Задания к упражнению:
- a) Согласно фрагменту текста о мужских и женских телах в комиксах Гвидо Крепакса, каким инструментом и в каком материале проделаны морщины на лицах мужчин?
- b) Продолжите фрагмент текста о вселенной Гвидо Крепакса, начав сразу после его последнего предложения.

Фрагмент текста:

Ален Роб-Грийе – Романески (страница 75)
Что же касается глубоких морщин, которыми, однако же, изборождены лица мужчин (как и лицо Анн-Мари, разумеется), то они выполняют функцию чисто «прилагательную», то есть определительную, чем радикальнейшим образом отличаются от мелких женских морщинок, столь дорогих сердцам гуманистов от Франсуазы Саган до Ингмара Бергмана. Они отнюдь не являются симптомами старения и предвестниками гибели бренных, осужденных на смерть тел, напротив, эти прямые, жесткие, резкие, негибкие и негнущиеся линии проделаны зубилом и резцом в том же белом паросском мраморе, из которого изваяны гладкие бедра девушек и их абсолютно, идеально полусферические груди; и эти морщины здесь, перед нами, такие, какие они есть, и такими они тоже останутся навсегда, навечно. Мужественность предстает перед нами в качестве тел и лиц, помеченных особыми знаками, если хотите — клеймами, точно так же, как женственность предстает в виде идеально гладких тел и лиц. И мужественность, и женственность отличаются одинаковой прочностью, твердостью, непоколебимостью, они неподвижны и вечны.
В то время как в мире Полин Реаж всё — в том числе и любовь — неотвратимо и безвозвратно движется к упадку, вырождению, распаду, разрушению и гибели, вселенная Гвидо Крепакса буквально нерушима, неуничтожима, бессмертна. Словно управляемая неким невидимым демоном Максвелла, она не знает закона энтропии. Из чего проистекает крайне важное следствие: при подобной перемене, вернее, при подобной мутации, резко изменяются границы садо-мазохистской «деятельности», точно так же, как и результат от подобной «активности» получается совсем иной. Тело жертвы в конце пытки остается столь же невредимым, нетронутым, как и желание ее господина и хозяина. Следы от хлыста, старательно выписанные на теле той же божественной (дьявольской) кистью, что выписывает мысленные, концептуальные, идеальные знаки, исчезают в мгновение ока при перемещении из одного застенка в другой, ибо это место всеобщей и всеобъемлющей, полнейшей чистоты — значит, чистоты сиюминутной, — не может быть никаким иным, кроме как прерывистым. И крик боли там представляет собой всего лишь несколько буковок, заключенных в столь привычный в комиксах кружочек для слов персонажа, в свой черед остановившийся и застывший на той же белизне бумаги, бессмертный и прозрачный, как музыкальная нота.

Извлечённые записи:
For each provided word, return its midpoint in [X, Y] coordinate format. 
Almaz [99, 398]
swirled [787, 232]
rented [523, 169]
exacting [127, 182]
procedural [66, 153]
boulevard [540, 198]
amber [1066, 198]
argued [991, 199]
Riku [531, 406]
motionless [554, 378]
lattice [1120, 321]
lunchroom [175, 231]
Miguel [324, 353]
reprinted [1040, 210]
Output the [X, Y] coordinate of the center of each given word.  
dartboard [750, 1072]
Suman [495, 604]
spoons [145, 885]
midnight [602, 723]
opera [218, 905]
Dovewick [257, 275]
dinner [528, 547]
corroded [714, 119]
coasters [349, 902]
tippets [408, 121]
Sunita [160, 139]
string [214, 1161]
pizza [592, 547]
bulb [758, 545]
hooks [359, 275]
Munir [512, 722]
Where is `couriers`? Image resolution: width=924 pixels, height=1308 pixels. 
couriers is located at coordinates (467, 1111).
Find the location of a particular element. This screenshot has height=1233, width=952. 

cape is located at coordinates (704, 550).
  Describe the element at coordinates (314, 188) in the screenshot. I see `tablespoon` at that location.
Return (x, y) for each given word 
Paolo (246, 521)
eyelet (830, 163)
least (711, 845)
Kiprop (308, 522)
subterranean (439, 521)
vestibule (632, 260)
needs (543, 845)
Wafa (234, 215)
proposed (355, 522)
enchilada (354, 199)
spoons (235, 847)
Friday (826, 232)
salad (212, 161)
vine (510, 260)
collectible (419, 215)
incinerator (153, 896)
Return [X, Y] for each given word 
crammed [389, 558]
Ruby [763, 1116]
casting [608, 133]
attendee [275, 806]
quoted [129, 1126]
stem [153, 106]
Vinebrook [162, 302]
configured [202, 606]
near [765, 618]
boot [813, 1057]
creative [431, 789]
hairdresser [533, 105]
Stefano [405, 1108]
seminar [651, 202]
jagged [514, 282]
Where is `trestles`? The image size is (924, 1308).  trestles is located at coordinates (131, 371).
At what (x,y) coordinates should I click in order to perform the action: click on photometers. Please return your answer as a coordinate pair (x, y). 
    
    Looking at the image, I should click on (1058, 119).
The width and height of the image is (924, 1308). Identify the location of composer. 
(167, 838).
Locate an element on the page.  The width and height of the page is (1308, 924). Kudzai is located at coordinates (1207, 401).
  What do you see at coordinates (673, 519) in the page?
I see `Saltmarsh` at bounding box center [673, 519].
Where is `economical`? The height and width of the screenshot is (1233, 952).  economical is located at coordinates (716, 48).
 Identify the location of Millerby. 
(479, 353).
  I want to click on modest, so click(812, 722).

Ответы к заданиям:
- a) Они проделаны зубилом и резцом в белом паросском мраморе.

- b)
Благонамеренные и добропорядочные люди когда-то сетовали по поводу того, что О якобы была рабыней, «женщиной-вещью», в рассказе, где она, однако, в той же степени, что и ее спутник — если не в большей, — была объектом выслеживания и охоты, что совершенно очевидно. На сей же раз изображение женщины, как и изображение мужчины, стали настоящими, чистыми, ярко выраженными «вещами», то есть полной противоположностью тех романтичных «персонажей», чья сдержанность и истинность даны как бы в объемном изображении, но это одна лишь видимость. Миру отчаянной надежды, признающему в конце концов свое трагическое положение и покорно его принимающему, приходит на смену небо людическое, игровое, небо короля-ума, короля-рассудка, которое станет небом эроса будущего.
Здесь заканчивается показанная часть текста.